Für andere baut der Tiroler Architekt Hermann Holzknecht Wohnräume, für sich selbst schafft er Freiräume#


Mit freundlicher Genehmigung der Wiener Zeitung (19./20. Juni 2010)

Von

Irene Brugger


Hermann Holzknecht
Hermann Holzknecht. Foto: Alois Gufler

Seine bevorzugte Kopfbedeckung, eine kleine dunkle Kappe, ist mittlerweile fast schon sein Markenzeichen. Er hat sie an einer Schaufensterpuppe gesehen und für passend befunden. Sich selber stellt Hermann Holzknecht aber nicht gern in die Auslage. „Ich bin für die Öffentlichkeit nicht so interessant“, sagt er, wobei keine Spur von Koketterie mitschwingt. „Und dass ich auf Handy und Internet verzichte, ist das denn wirklich so etwas Besonderes?“

Nein, das Besondere an ihm ist nicht, dass er, mitten im Leben und im Berufsleben stehend, auf mittlerweile unabdingbar scheinende Kommunikationsmittel verzichtet. Das ist zwar außergewöhnlich, wäre aber nicht der Rede wert, gehörte es nicht zum Gesamtkonzept eines gelungenen Lebens, das auch einen sehr individuellen Umgang mit dem Faktor Zeit beinhaltet.

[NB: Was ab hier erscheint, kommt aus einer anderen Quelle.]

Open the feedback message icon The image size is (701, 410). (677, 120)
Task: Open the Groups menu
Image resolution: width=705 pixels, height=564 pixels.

Schon allein deshalb lohnt es sich, in dieser so schnelllebigen Welt einen genaueren Blick auf Menschen wie ihn zu werfen.

Der Oetztaler Rebell#

Als gelernter Architekt entwirft und gestaltet Hermann Holzknecht Häuser und Wohnungen, aber was nützen die schönsten Wohnräume, wenn es keine Freiräume gibt? Solche hat sich Hermann Holzknecht schon sehr früh geschaffen. Dort, wo er herkommt, gehört das zur Lebensund Überlebenskunst. Im Tiroler Ötztal, wo nicht nur die Berge, sondern auch Hotelburgen senkrecht zum Himmel aufragen, legen sich manche Leute quer, um nicht vom Sog einer touristischen Massenkultur mitgespült zu werden. Sie tun das oftmals mit polterndem Charme und volksnaher Poesie wie der Volkskundler und Mundartdichter Hans Haid, mit präziser literarischer Analyse und Formulierlust wie der international renommierte Schriftsteller Norbert Gstrein, oder eben ruhig, gelassen und unspektakulär wie Hermann Holzknecht.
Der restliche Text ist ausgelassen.